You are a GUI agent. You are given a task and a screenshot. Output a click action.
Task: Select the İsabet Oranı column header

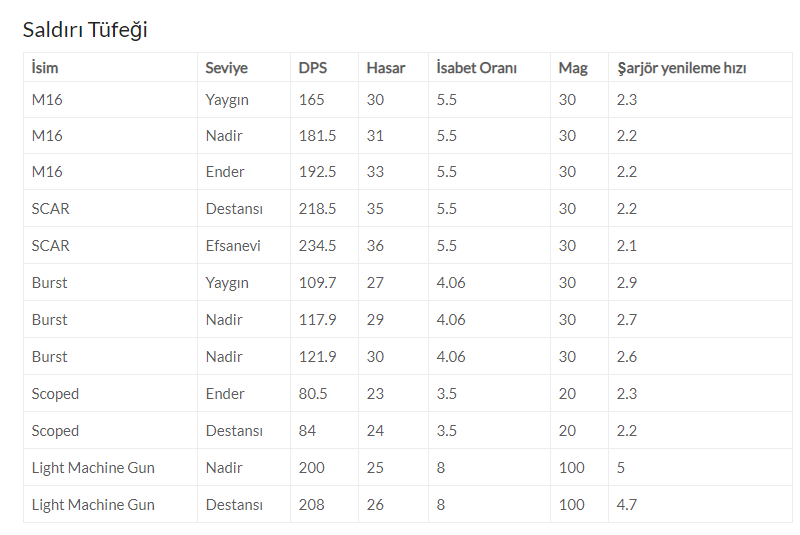point(477,67)
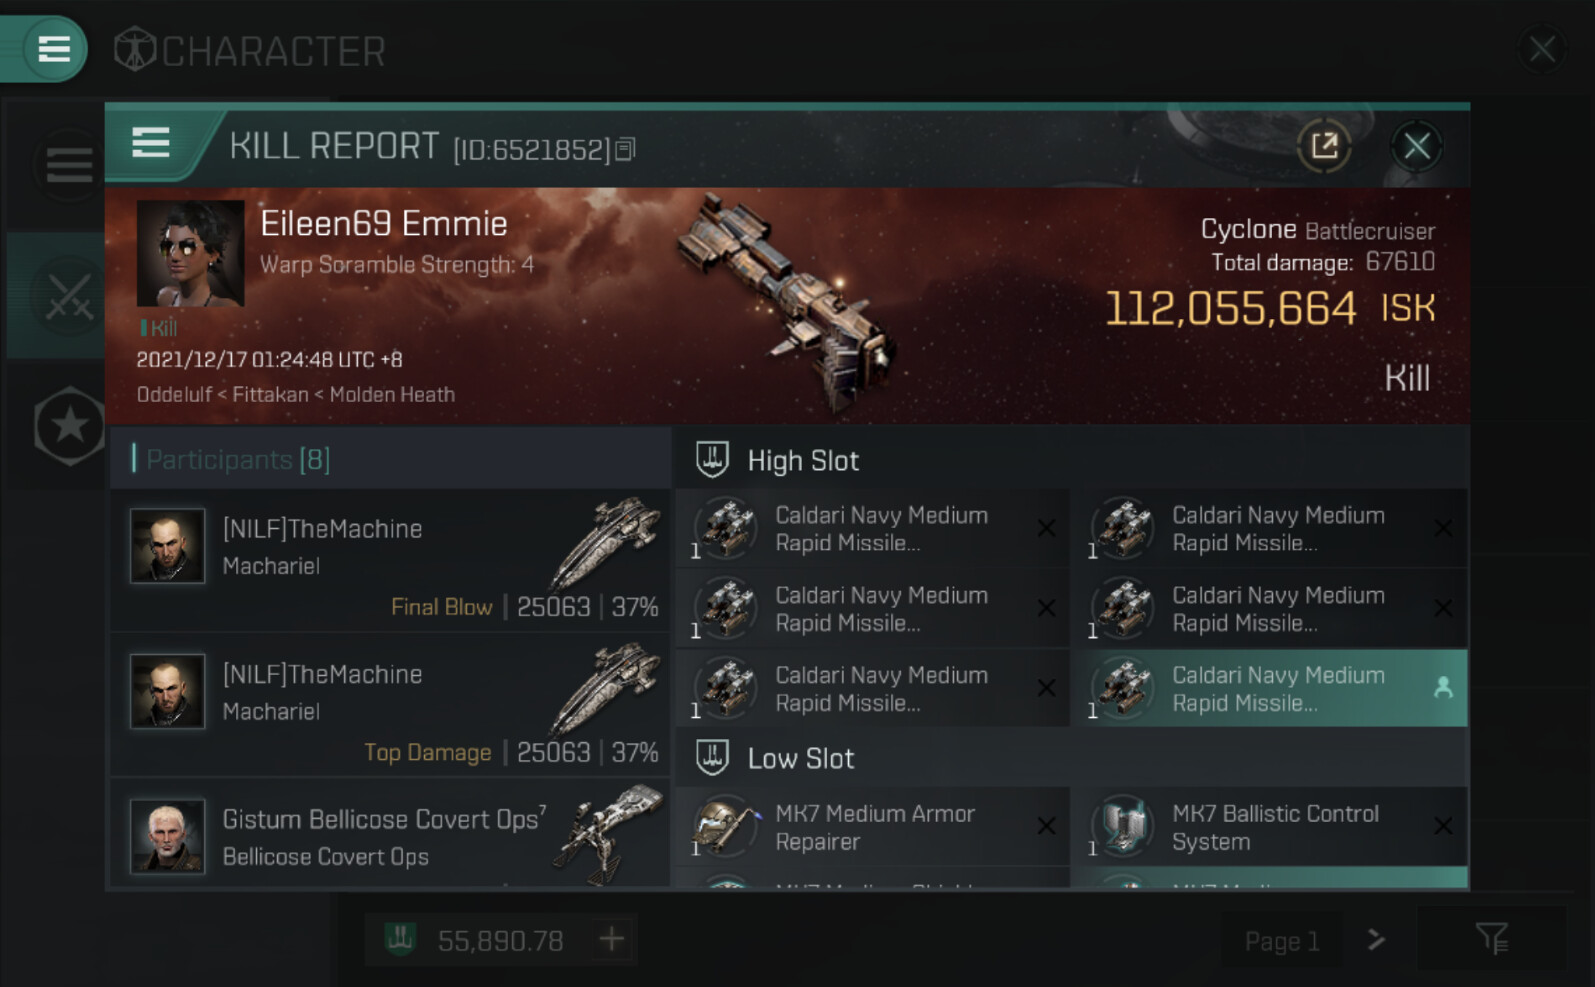
Task: Open Eileen69 Emmie's portrait
Action: click(190, 253)
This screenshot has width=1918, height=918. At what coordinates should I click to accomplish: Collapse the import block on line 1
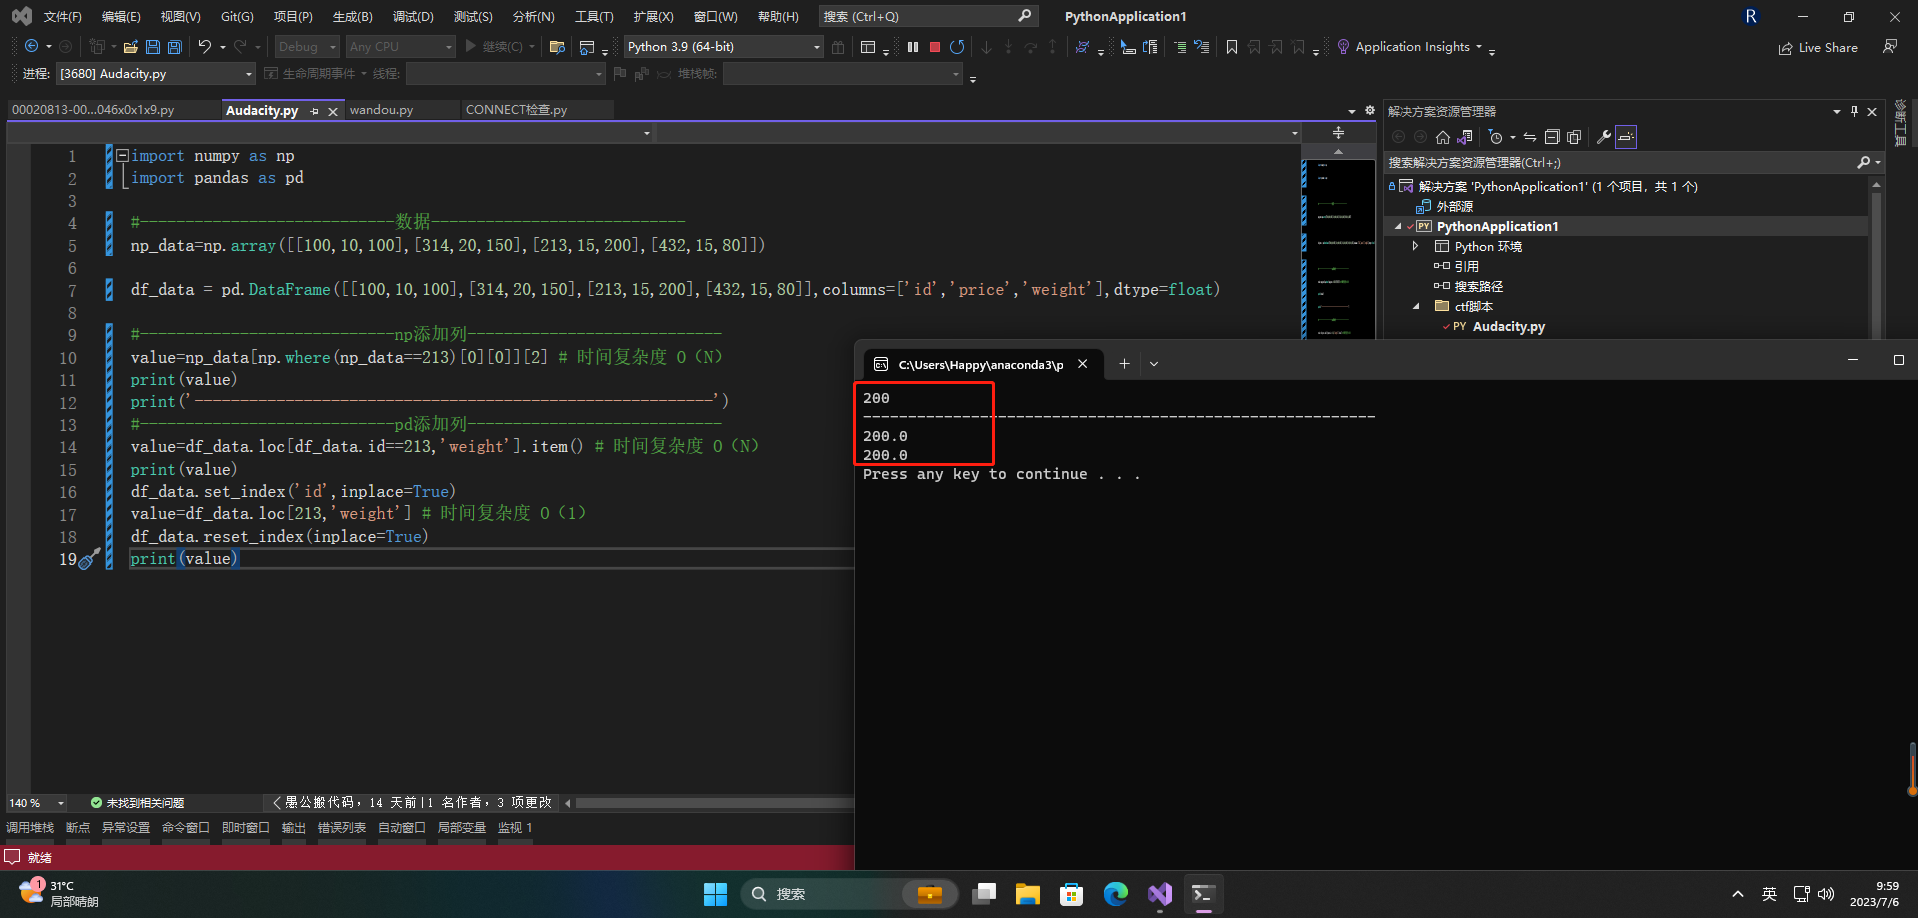click(x=122, y=156)
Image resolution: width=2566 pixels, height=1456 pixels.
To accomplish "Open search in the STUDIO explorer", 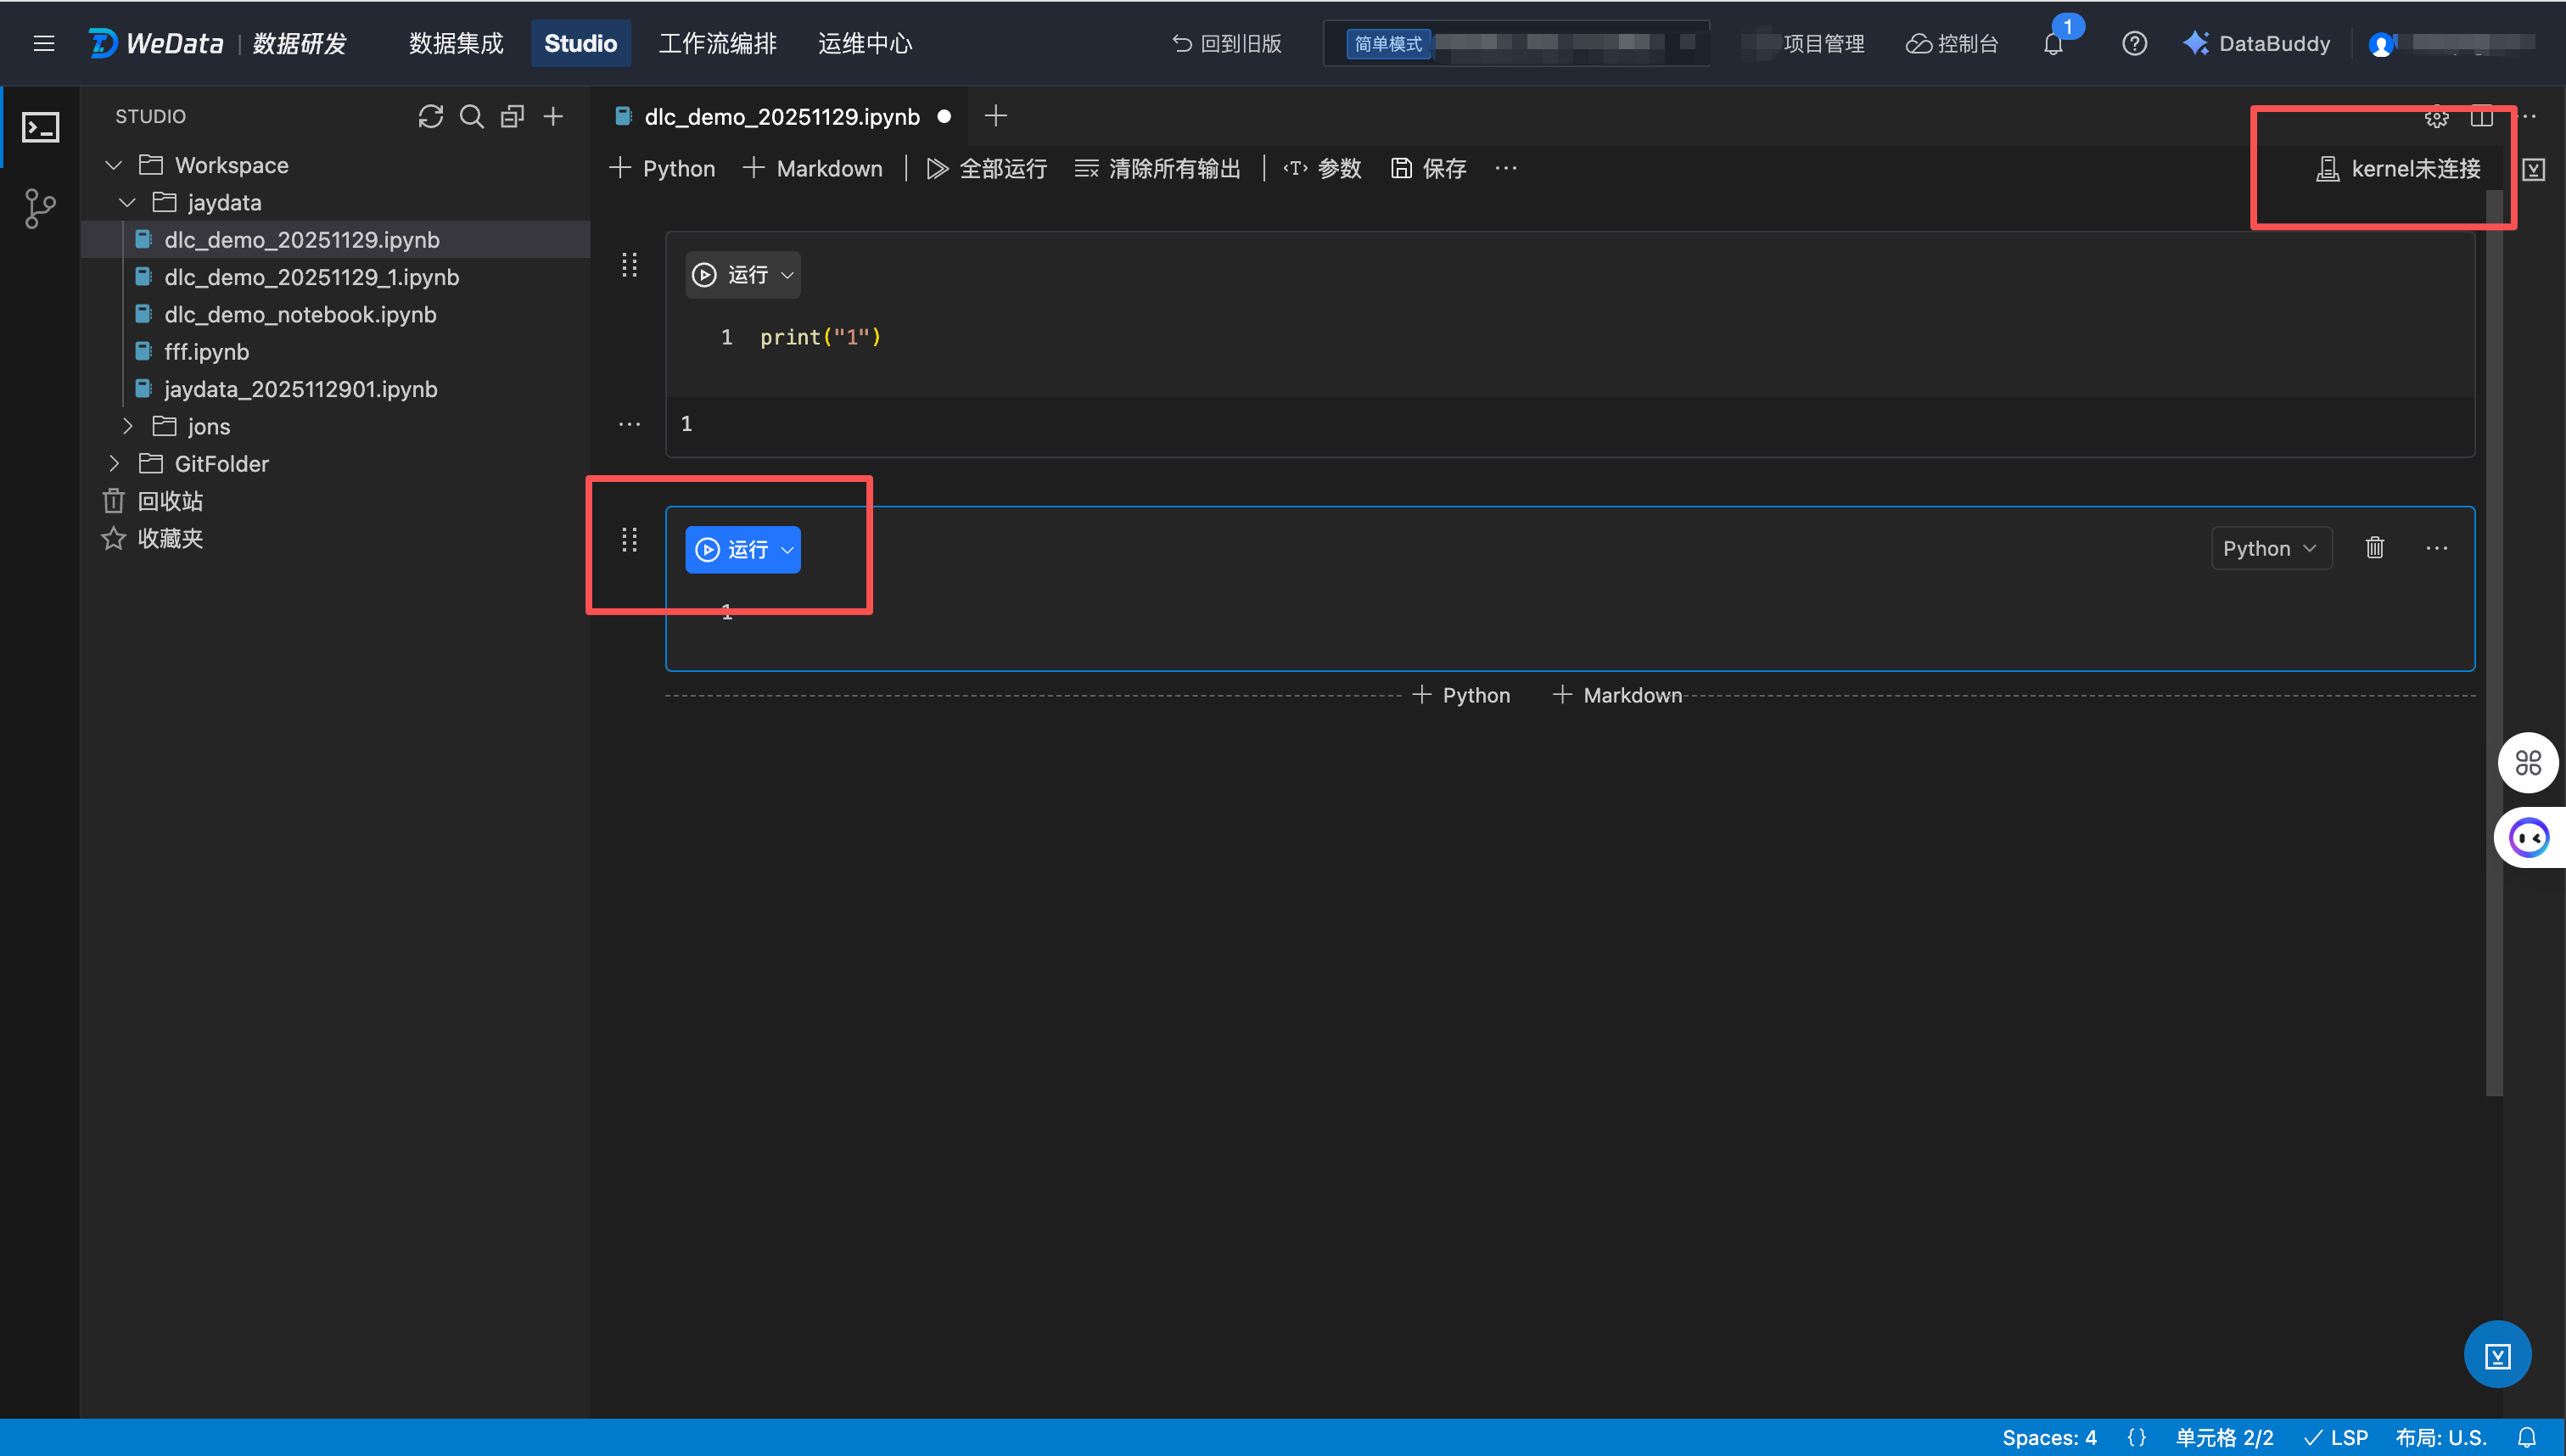I will coord(471,116).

——

Task to complete
Count the lines in the records above that include the word "screenshot". Reply with the number alone.

Result for this task
2